After 6 years of living in NH in Sullivan County, which produces the most gallons of maple syrup in the state, I finally tapped my first tree this past month. I had seen it done and had helped collect sap many years in a row, but had never tapped a tree before. I didn't realize I would need a drill to start the hole. Common sense would tell me that maple wood is a hardwood tree, so I wouldn't be able to just pound the tap right into the bark, but I just hadn't thought of that.

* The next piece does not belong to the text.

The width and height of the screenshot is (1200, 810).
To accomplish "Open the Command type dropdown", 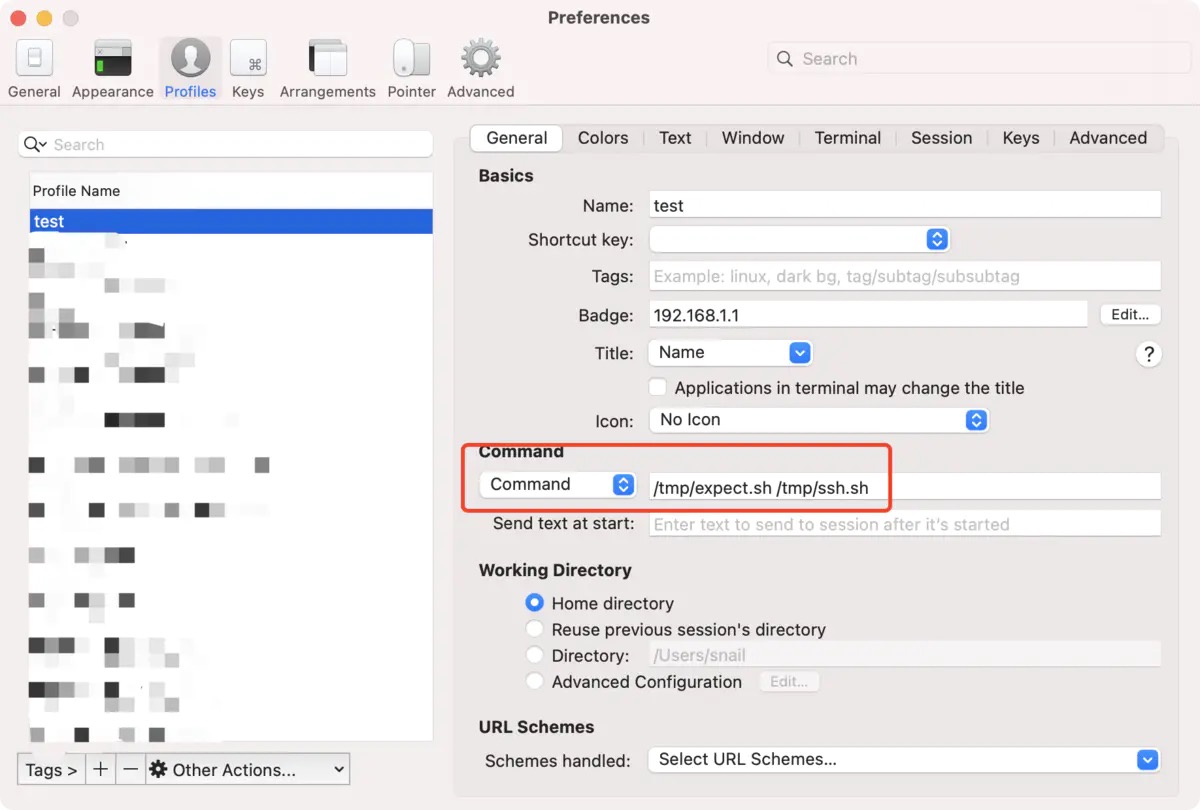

The whole reason for tapping the tree was to teach home school and high school students about the maple sugaring industry in our area. This was one of the hands-on aspects that make a lesson on this topic so much fun. Checking the metal buckets for sap, tasting the sap, collecting the sap, boiling the sap, etc.

Well, once I had gathered all the needed materials to tap the tree (drill, drill bits, spile, hammer, hook, bucket, and lid), I had to get to the sugar maples. The only large sugar maples in the sunshine I know of near the forest classroom at the Eco Ag Center is at the Sullivan County Complex Cemetery. They were a bit harder to reach than I thought they would be, because of 30" of fresh snow. It took me at least half an hour to make a trail with my snowshoes out to the maple trees.

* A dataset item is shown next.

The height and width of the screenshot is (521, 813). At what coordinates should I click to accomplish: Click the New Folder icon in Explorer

After I got to the tree, I had to figure out where to put the tap. I remembered back to my younger years growing up in Plainfield, MA that I could reach the bucket from the ground even as a 6 year old, so I figured about 2-3 feet up would be good. So I drilled a short hole, hammered the tap in, hung the bucket and voila - in a matter of seconds I had tapped the tree. It was incredibly simple, just took me over any hour to get myself prepared!